Practice direct communication with children, stating your needs clearly (e.g., ‘I can’t talk right now, I’m talking to my friend’) without over-explanation, reinforcing equality and setting healthy boundaries.
Refrain from constantly overpraising children, as it can lead them to seek external validation; instead, allow them to develop an internal compass for self-assessment and autonomy.
Deliberately create time for children to simply ‘be’ and experience boredom, as it fosters creativity and self-discovery.
Prioritize spare time and a balanced life over striving for maximum financial gain or material possessions, as this models a healthier value system for children.
When facing judgment from other parents, confidently refer to scientific studies and data supporting your parenting choices (e.g., Nordic approaches to well-being, autonomy, risky play) to steel yourself against side-eye.

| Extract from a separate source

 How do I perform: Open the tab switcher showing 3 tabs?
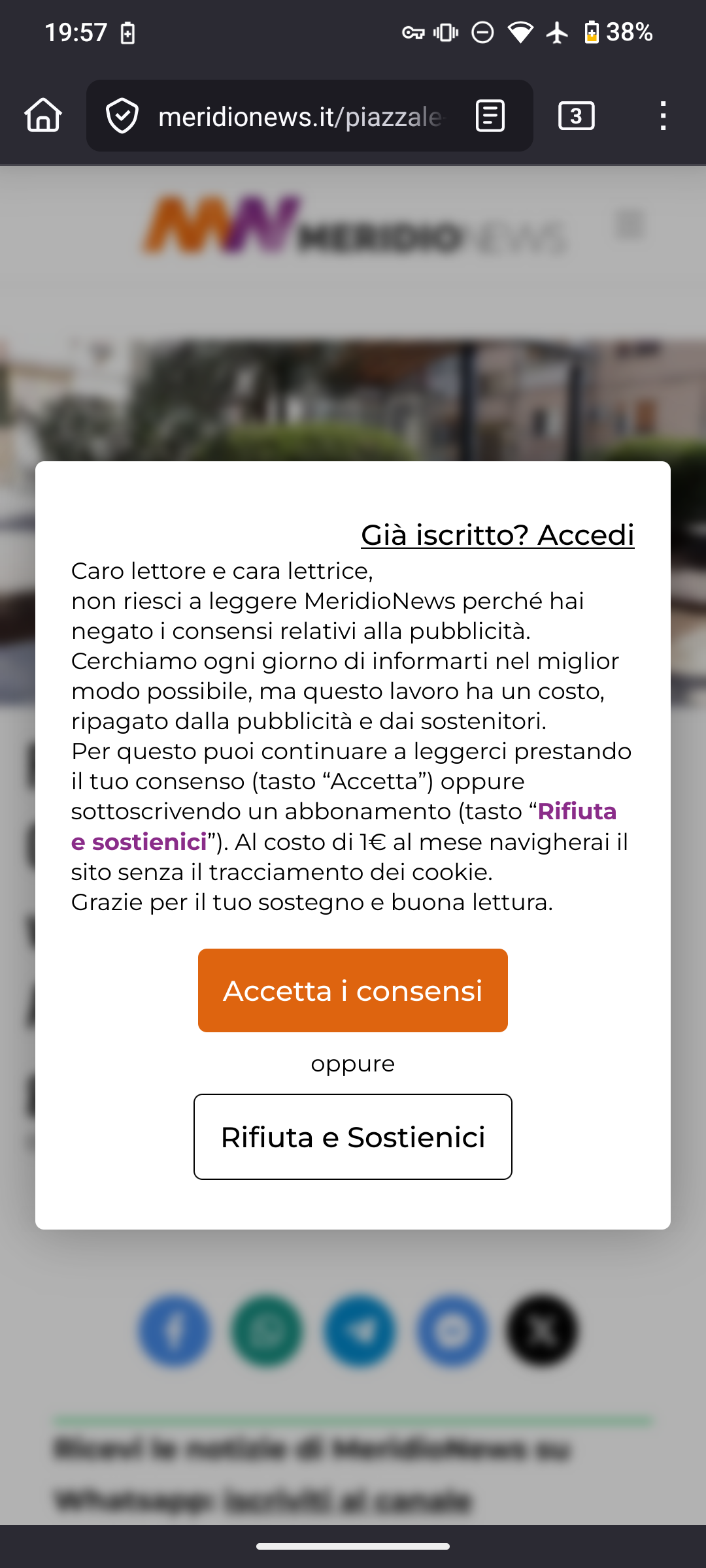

Introduce practical skills like using matches, compasses, and maps to toddlers, fostering resilience, confidence, and a sense of mastery.
Provide teenagers with freedom and autonomy, as this supports their natural desire to separate from parents and fosters independence, potentially leading to better parent-teenager relationships.
Avoid displaying every piece of children’s artwork on the refrigerator, as it aligns with the principle of not overpraising and fostering internal validation.
Ensure daughters are also encouraged to engage in risky, active, and outdoor play (like climbing trees), challenging gender stereotypes and fostering resilience.